* **Required tasks**:
1. List every smartwatch from other makers that the Apple Watch pricing article below names, with the price it gives for each.
2. Using the Apple Watch pricing article below, answer yes or no to each statement and quote the words that settle it: (a) The Apple Watch Edition starts at $10,000. (b) The quartz watch was introduced in the 1980s. (c) With a contract, the iPhone 6 costs $70 more than the Samsung Galaxy S5.
3. In the Apple Watch pricing article below, reproduce the passage starting with "For example, a" and going on through "on Apple products.".

* **Page excerpt**:
After the first Apple Watch announcement, we talked about how it should drive engagement with your app and ultimately help boost your search rankings. But after that presentation, we were still in the dark as to how much the watch would cost.
The March Event yesterday revealed that final detail. In this post, we will examine why the pricing matters and how app publishers can take advantage of it.
Apple Watch will be priced as follows:
Apple Watch Sport - $349 to $399
Apple Watch - $549 to $1,099
Apple Watch Edition - $10,000 to $17,000
Now let's look at how other popular smartwatches are currently priced:
Pebble - $99 to $199
Motorola Moto 360 - $249 to $299
Samsung Galaxy Gear S - $349
So on average, watch manufacturers believe that a smartwatch is worth about $250. But Apple believes that a smartwatch is worth more, significantly more.
It still remains to be seen if they will be right or not. But given their track record, we have no reason to believe that they will be wrong. So assuming that Apple Watch will be a success, what is going to be the advantage of publishing watch-enabled iOS apps as opposed to watch-enabled Android apps?
The bottom line is that publishers will know with greater certainty that they are reaching an audience with higher disposable incomes.
iOS users generally spend much more then their Android counterparts. Apple Watch may help you identify people within this already profitable user base that are willing to spend even more money.
Apple has always priced its products at the upper end of the spectrum. But pricing has usually been in the same ballpark, relative to similar products on the market.
For example, a Samsung Galaxy S5 (with contract), goes for about $129. A similarly equipped Apple iPhone 6 (with contract) costs $199, only a $70 difference.
But Apple Watch will have as much as a $750 premium over a Galaxy Gear S and a minimum $9,000 premium for the Edition line. Never before has there been such a huge premium on Apple products.
To take it one step further, let's examine the luxury watch market in general to see where this new offering fits in. This should give you a broader understanding of the people who will buy these watches and the advantage of developing integrated apps.
With the introduction of the quartz watch in the 1970s, the Swiss watch establishment faced extinction. Here was a watch that was more accurate, had a bigger power reserve and was much cheaper to produce.
Many traditional watchmakers went out of business because they could not compete with this innovation. But the reason that mechanical watches are still around today, is because the remaining watch producers realized that mechanical movements are a symbol of luxury. When framed in that context, mechanical watches became very relevant again.
In a similar manner, mobile phones should theoretically make all watches obsolete. Most people have smartphones that tell time perfectly. You don't even have to remember Daylight Saving Time changes. Heck, even dumb phones work well as pocket watches.
Therefore, anyone with a mobile phone and a watch, wears a watch for an entirely different reason than just telling time. Whatever their reason, it is ultimately a luxury.
But that alone is not enough of a reason to target Apple Watch users. After all, someone could have a smartphone and wear a $14.99 Timex from Walmart. They probably won't buy a smartwatch.
However, a good portion of the target audience for the Apple Watch should be luxury watch lovers and there is currently a gap in "luxury digital." To date, attempts at a "smartwatch" have been half-hearted, at best.

* **Dataset section**:
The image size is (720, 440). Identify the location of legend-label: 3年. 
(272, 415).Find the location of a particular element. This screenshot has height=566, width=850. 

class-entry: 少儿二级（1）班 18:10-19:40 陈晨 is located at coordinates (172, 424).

* **Solution list**:
1.
- Pebble: $99 to $199
- Motorola Moto 360: $249 to $299
- Samsung Galaxy Gear S: $349

2.
(a) Yes: "Apple Watch Edition - $10,000 to $17,000"
(b) No: "With the introduction of the quartz watch in the 1970s"
(c) Yes: "A similarly equipped Apple iPhone 6 (with contract) costs $199, only a $70 difference."

3.
For example, a Samsung Galaxy S5 (with contract), goes for about $129. A similarly equipped Apple iPhone 6 (with contract) costs $199, only a $70 difference.
But Apple Watch will have as much as a $750 premium over a Galaxy Gear S and a minimum $9,000 premium for the Edition line. Never before has there been such a huge premium on Apple products.